Guest Post: Characters of Faith in Fiction by Terry W. Ervin II

Today we welcome back my good friend Terry W. Ervin II back to the writing chair in celebration of his newest release Soul Forge! (I am so excited to read this book!) Soul Forge is the third book in his First Civilization's Legacy series.

Terry is here to discuss a subject quite near to my heart. Writing characters of faith.

Characters of Faith in Fiction

While several of my short stories could be identified as ‘inspirational’ with faith-based overtones, the majority of my writing, especially my novels, are fantasy and science fiction aimed at a more mainstream audience.

That doesn’t mean aspects of religious faith are absent from my novels. A great variety of characters populate my stories and some of them have faith, in varying measures.

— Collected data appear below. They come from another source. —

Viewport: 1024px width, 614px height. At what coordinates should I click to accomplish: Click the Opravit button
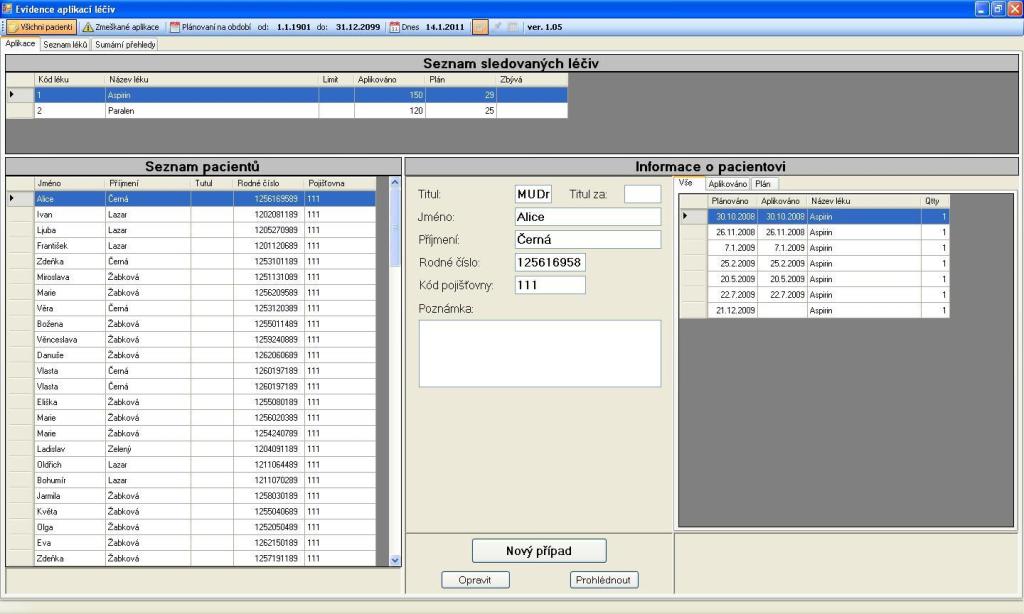[477, 580]
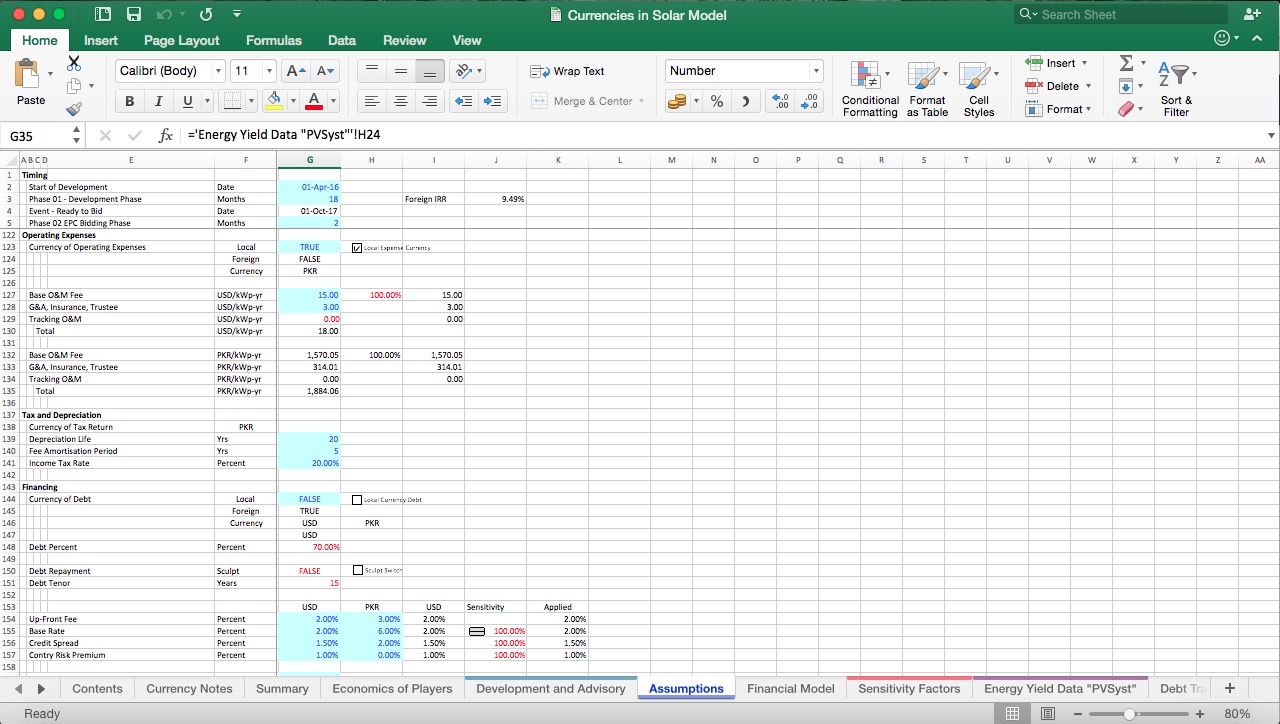Screen dimensions: 1280x724
Task: Enable Wrap Text for the selection
Action: 565,71
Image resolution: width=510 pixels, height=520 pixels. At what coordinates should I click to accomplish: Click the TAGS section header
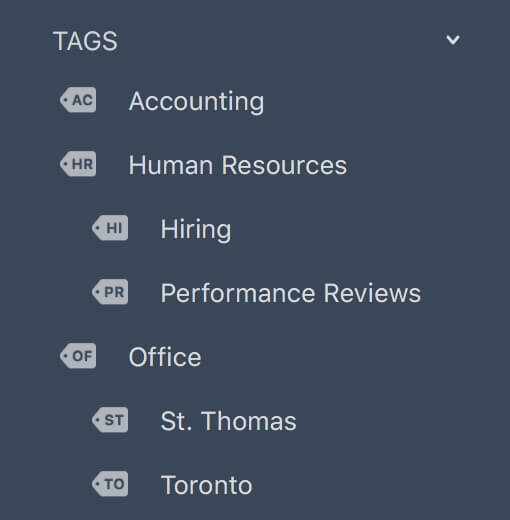[x=85, y=41]
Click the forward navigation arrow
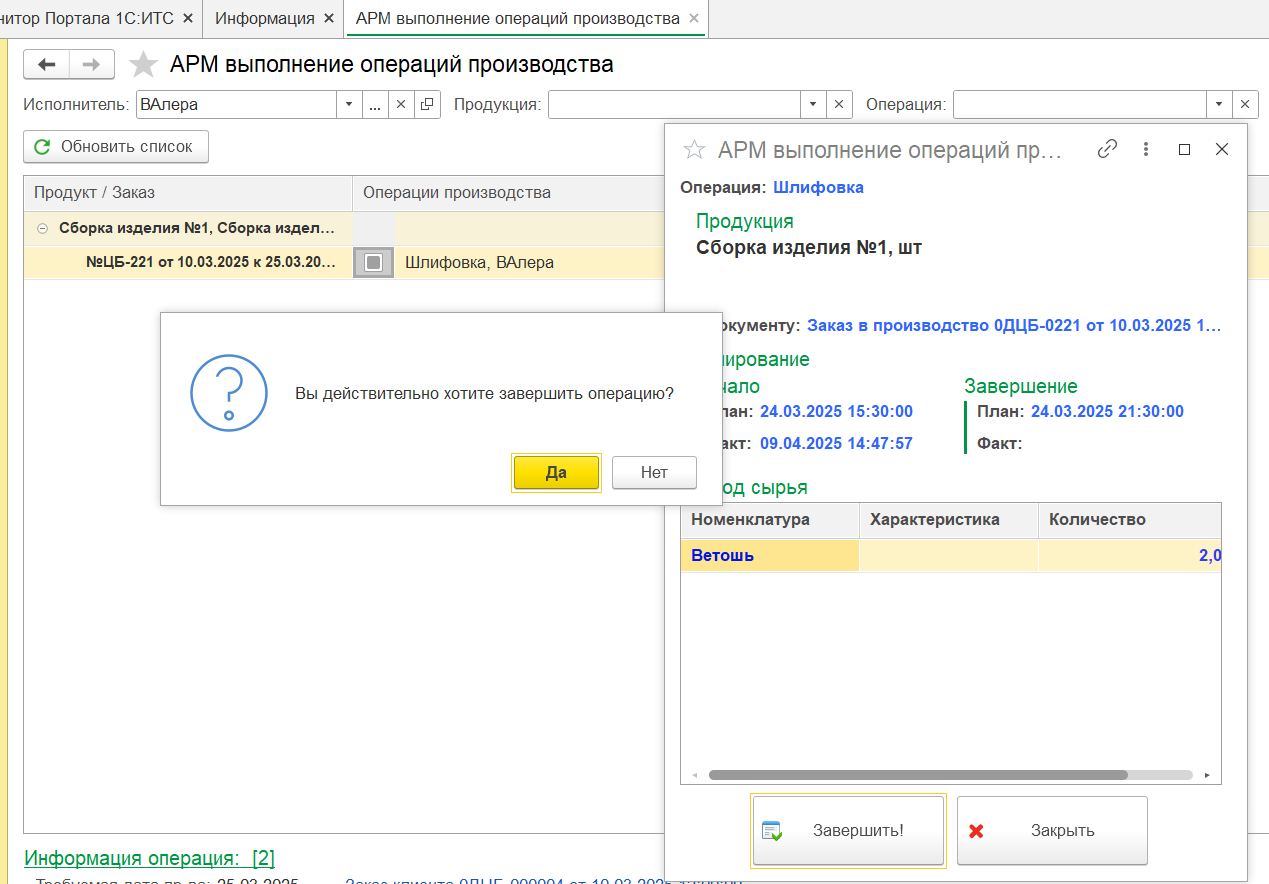The image size is (1269, 884). tap(91, 65)
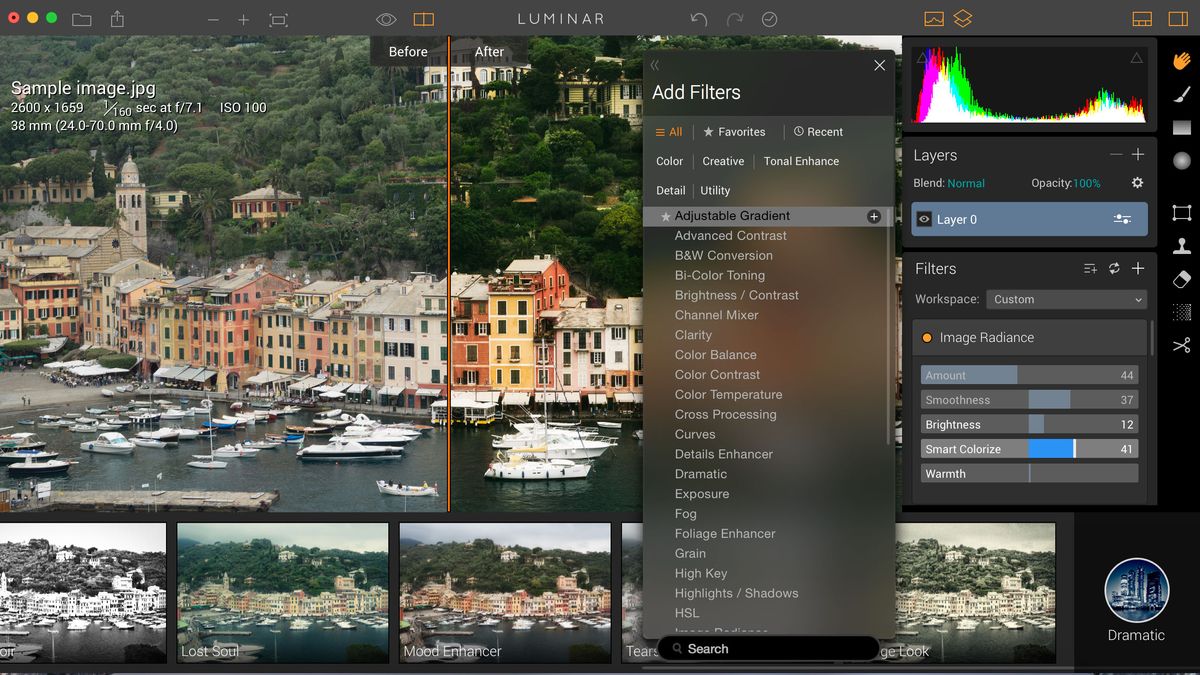Select the Erase tool
This screenshot has height=675, width=1200.
pyautogui.click(x=1181, y=280)
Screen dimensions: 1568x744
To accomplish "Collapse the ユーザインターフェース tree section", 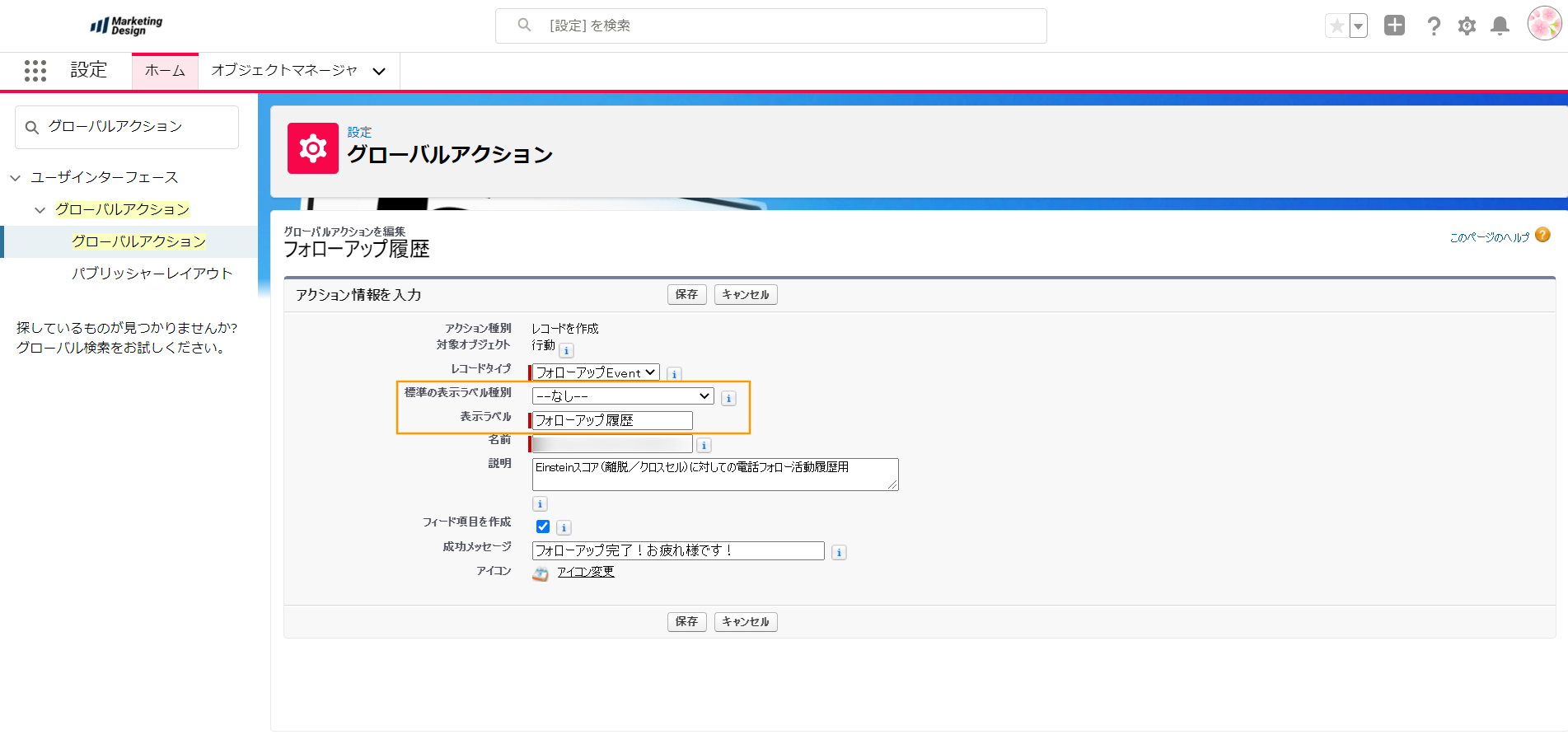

I find this to be appropriate, being just one possible aspect of a character’s make up.

That being said, there are conventions and potential pitfalls to consider when including aspects of faith in a work of fiction.

The most obvious convention when writing fiction is that an author shouldn’t ‘preach’ to the readers. This can be said of concerns other than religion. Consider political topics such as gun control, socialism, capitalism, drug laws, and more. All of these areas are ripe for espousing one point of view to the detriment of the story being told, including plot and character development. Heavy-handedly ‘telling’ readers how they should think or behave, even if they tend to agree, is certain to turn them off.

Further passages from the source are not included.